→ WHAT THE TASK ASKS: Give every entry below again, exactly as written, and skip the images.

→ TASK INPUT:
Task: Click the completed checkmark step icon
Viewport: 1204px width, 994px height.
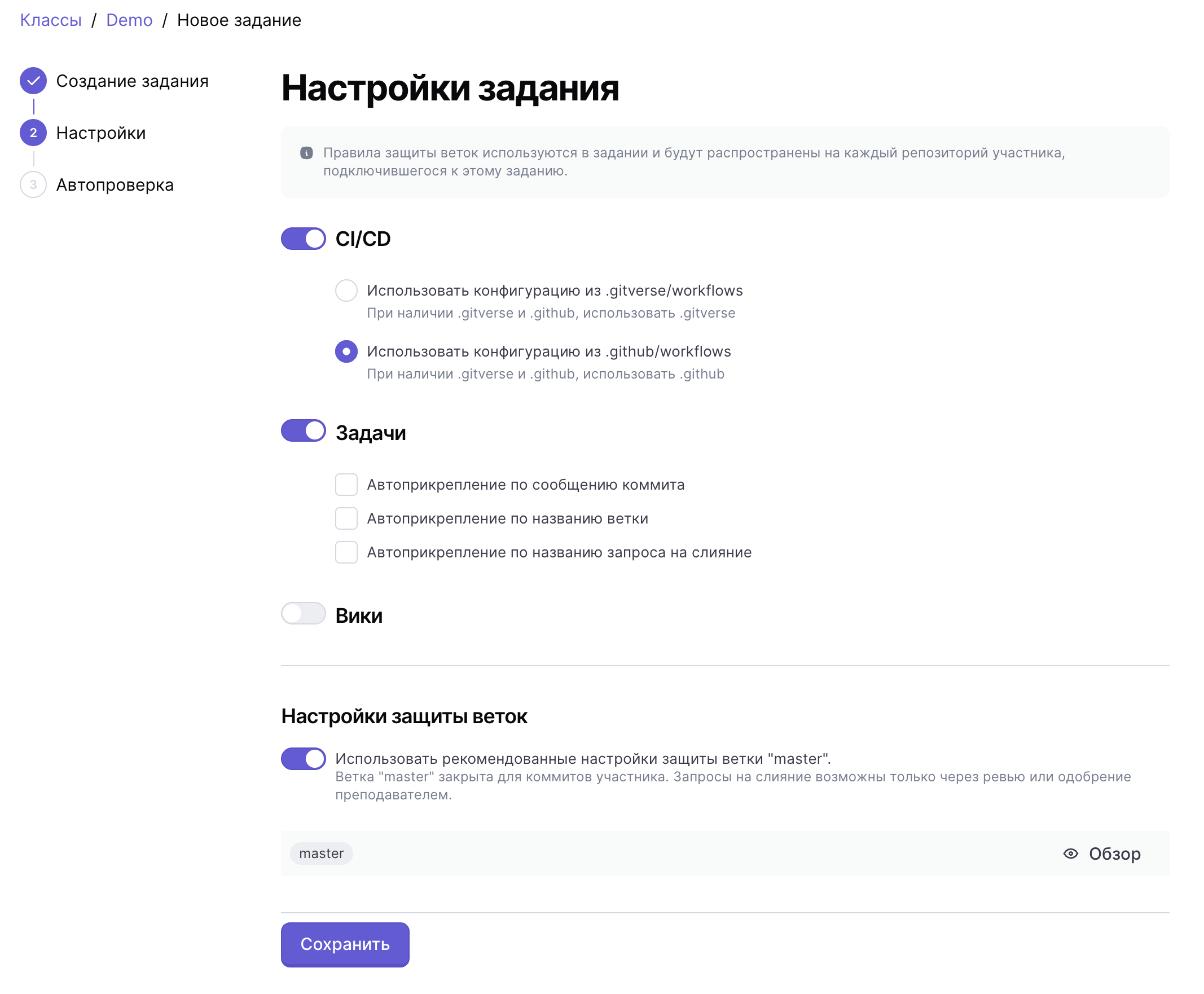Action: (x=33, y=81)
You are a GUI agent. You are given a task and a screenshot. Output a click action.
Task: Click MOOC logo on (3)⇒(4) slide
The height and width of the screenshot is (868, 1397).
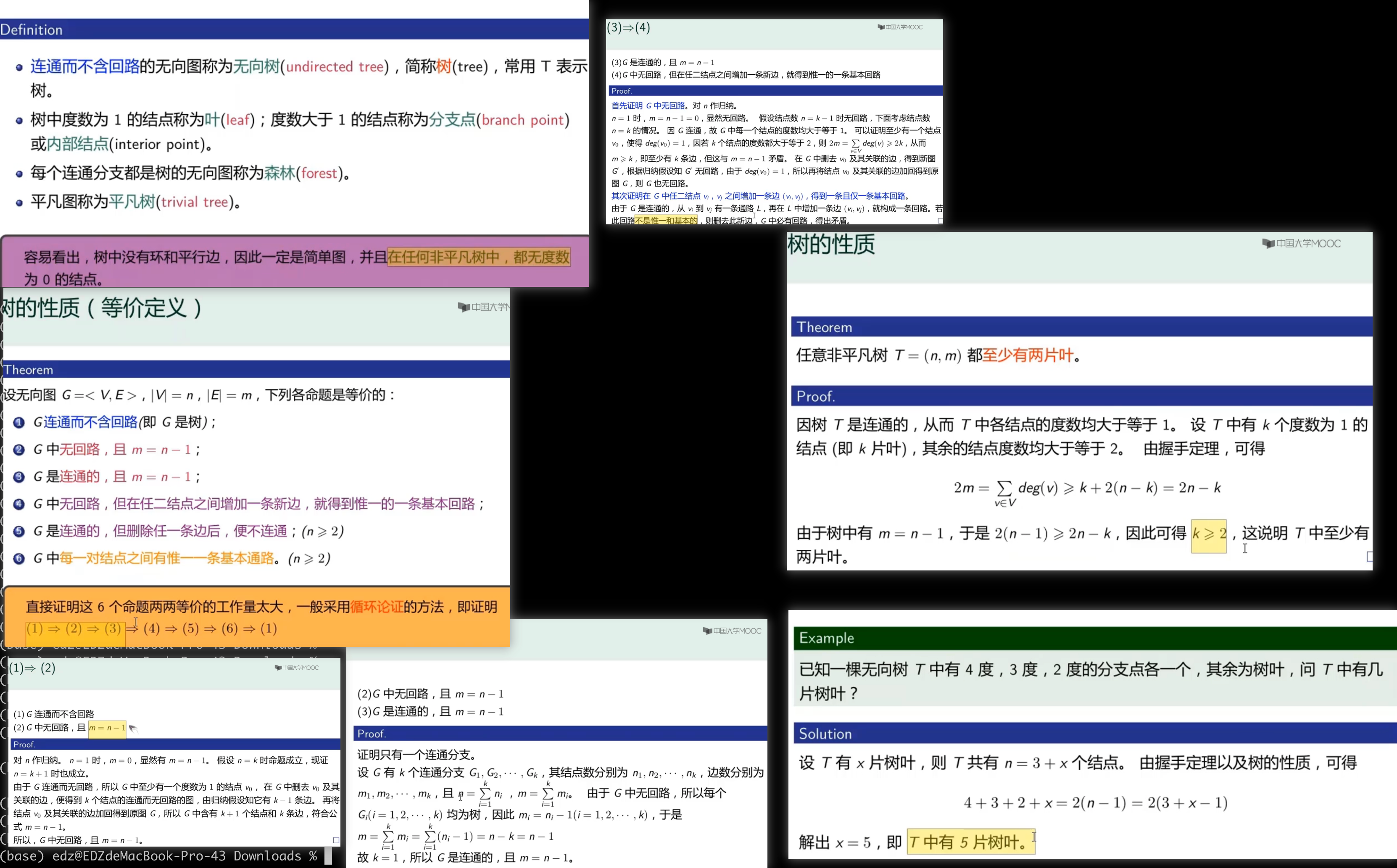900,27
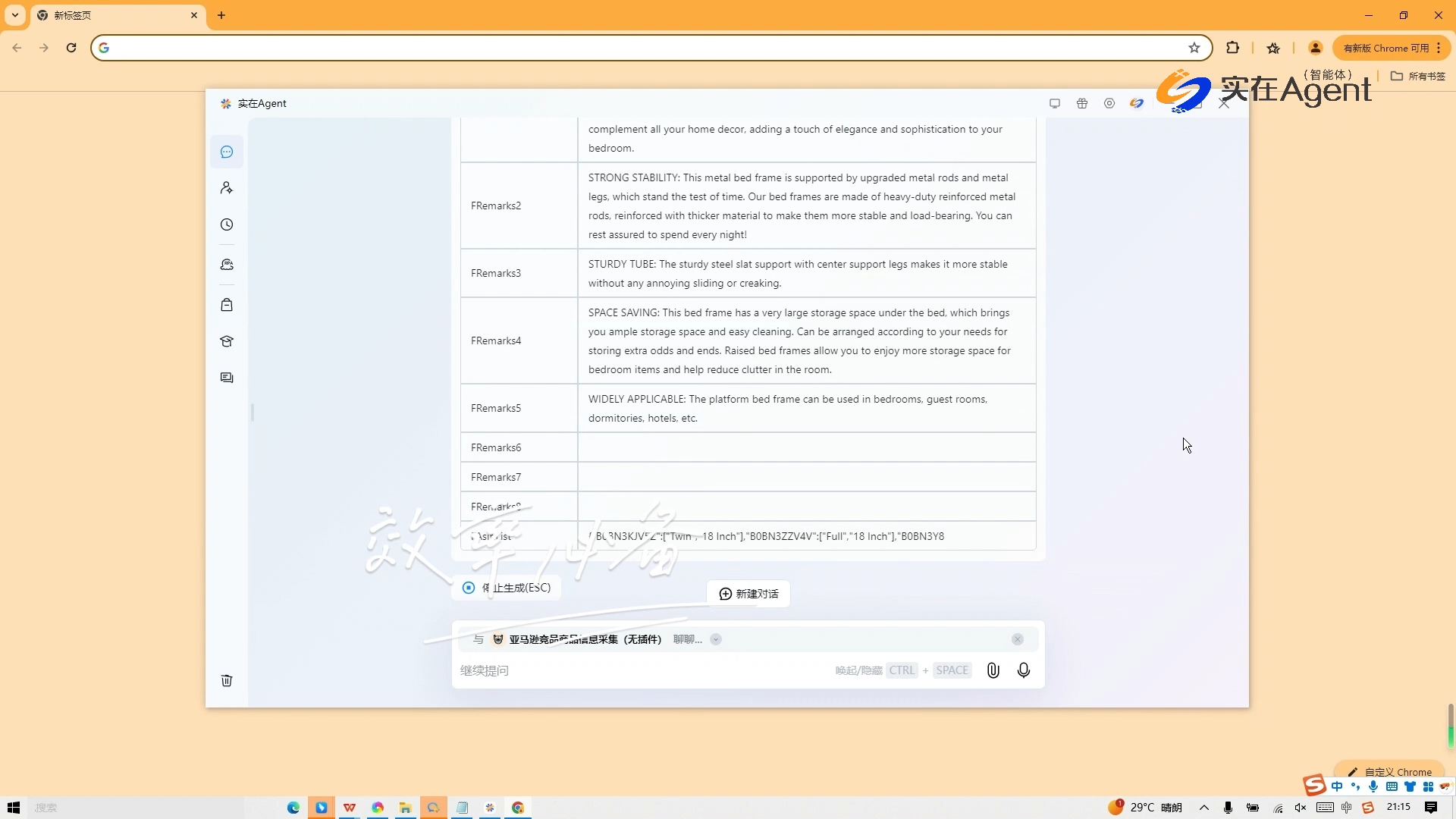Click the paperclip attachment icon
The height and width of the screenshot is (819, 1456).
click(x=993, y=670)
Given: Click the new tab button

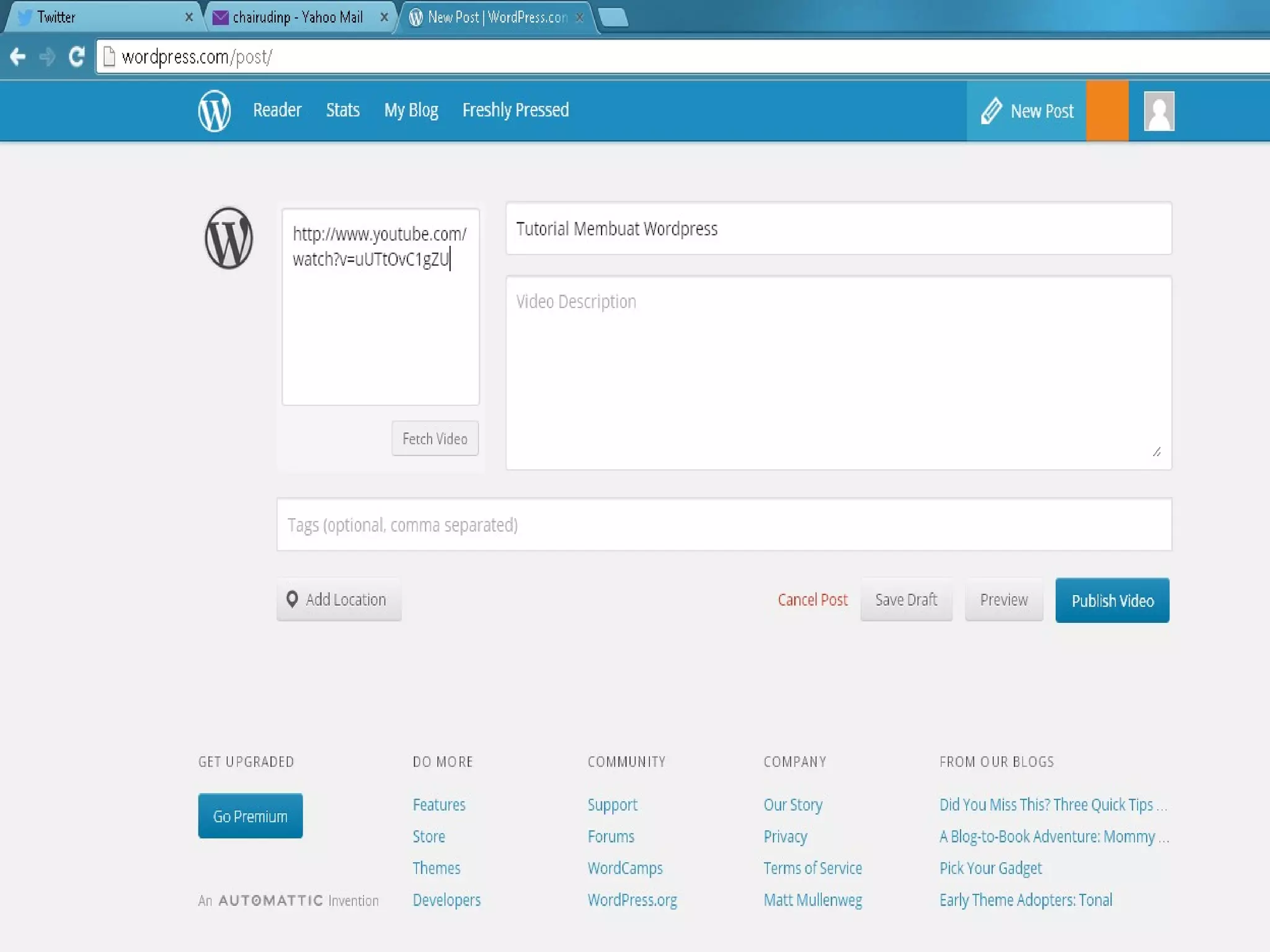Looking at the screenshot, I should [613, 17].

→ ANSWER BELOW:
Task: Click the completed checkmark step icon
Viewport: 1204px width, 994px height.
Action: (x=33, y=81)
You are a GUI agent. You are given a task and a screenshot. Output a click action.
Task: Click MOOC logo on (3)⇒(4) slide
The height and width of the screenshot is (868, 1397).
900,27
Click the paperclip attachment icon
The height and width of the screenshot is (819, 1456).
click(x=993, y=670)
Given: Click the new tab button

Looking at the screenshot, I should [613, 17].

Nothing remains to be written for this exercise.